A revived annual Air Capital Fly-In at the Newton City-County Airport managed to draw a lot of people despite temperatures marching toward 100 Saturday morning.
“We want it this way, otherwise it would be raining or storming,” said Byron Warta, chairman of the airport commission.
The fly-in, organized by the Experimental Aircraft Association, featured about 50 aircraft — such as a gyrocopter, ultralights and gliders, a Learjet 21 business jet, a Cessna Caravan on pontoons, and various World War II-era aircraft — and included a pancake breakfast, airplane rides, and numerous fly-bys of vintage and modern aircraft.
Also at the show was a group of people who fly model rockets, an F-15 Eagle fighter jet simulator, and the EAA’s Young Eagles group, which was offering free flights to children ages 8 to 17.
Stephen Carty, coordinator of the EAA’s Young Eagles in Wichita, said they provided 62 free flights on about seven different production airplanes to kids on Saturday. “We’re trying to get youngsters interested in aviation,” Carty said, adding that the pilots who flew them pay for their own fuel and maintenance to do it.
Airport officials said this year’s fly-in was the fourth at the airport two miles east of Newton.

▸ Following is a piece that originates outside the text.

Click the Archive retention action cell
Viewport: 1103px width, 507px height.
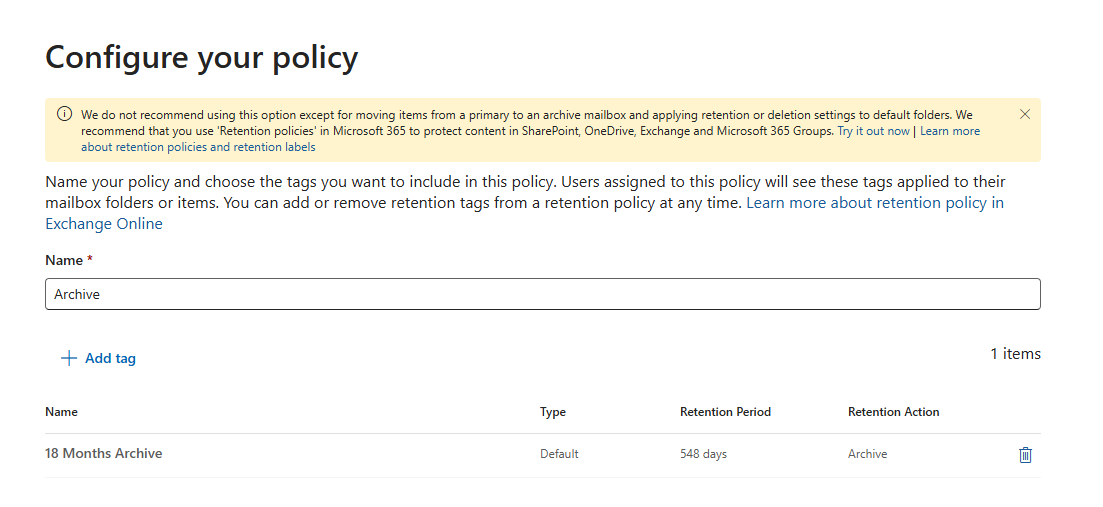pos(867,454)
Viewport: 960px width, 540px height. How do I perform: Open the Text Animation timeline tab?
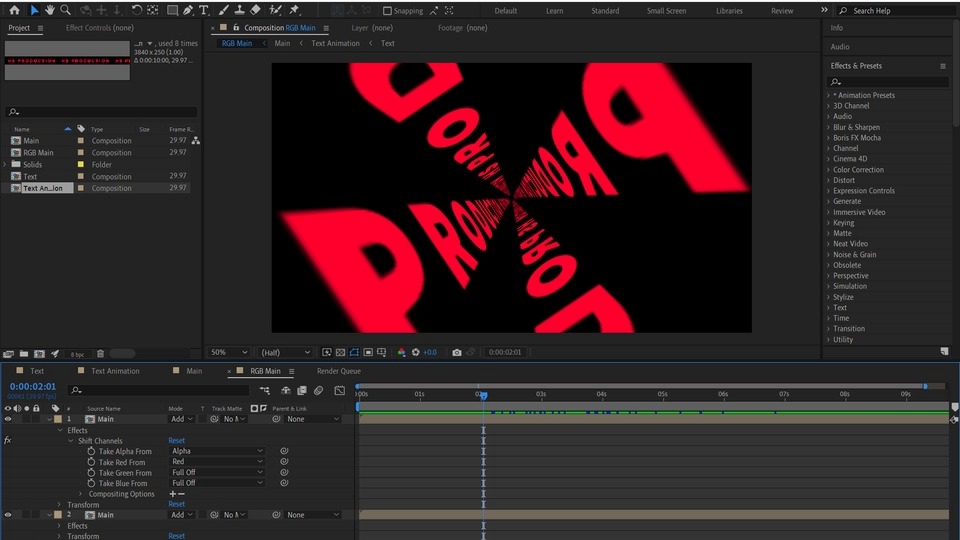115,371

It had been an annual event for a few decades before a pause in the event that lasted several years, Warta and airport manager Kevin Timmermeyer said.
Attendance early Saturday seemed “better than last year,” Warta said. “There are more planes, more people.”
Later on Saturday, Timmermeyer estimated attendance for the day at more than 200 people.
Besides Newton-area residents and pilots, more than a few people from the Wichita area made the drive – or flight – to the fly-in.
Brian FitzGerald flew his 48-horsepower ultralight from his home south of Haysville. He said it took 50 minutes.
“I had a good tailwind … that gave me an extra 20 miles an hour,” he said.
Ron Brown, a retired medical technologist from Newton, brought his wife and grandchildren to the event.
“I got the kids up early and charged down here,” Brown said.
He also took a 30-minute flight on a restored Fairchild PT-23 trainer from the World War II era. The airplane is part of the Commemorative Air Force’s Jayhawk Wing and features an open cockpit.
“I just like to be around aircraft,” said Brown, who never got his pilot’s license but can run down a seemingly endless list of aircraft that he’s flown on while attending air shows over the years.
“My wife was real nice and let me spend the $100 to fly in it.”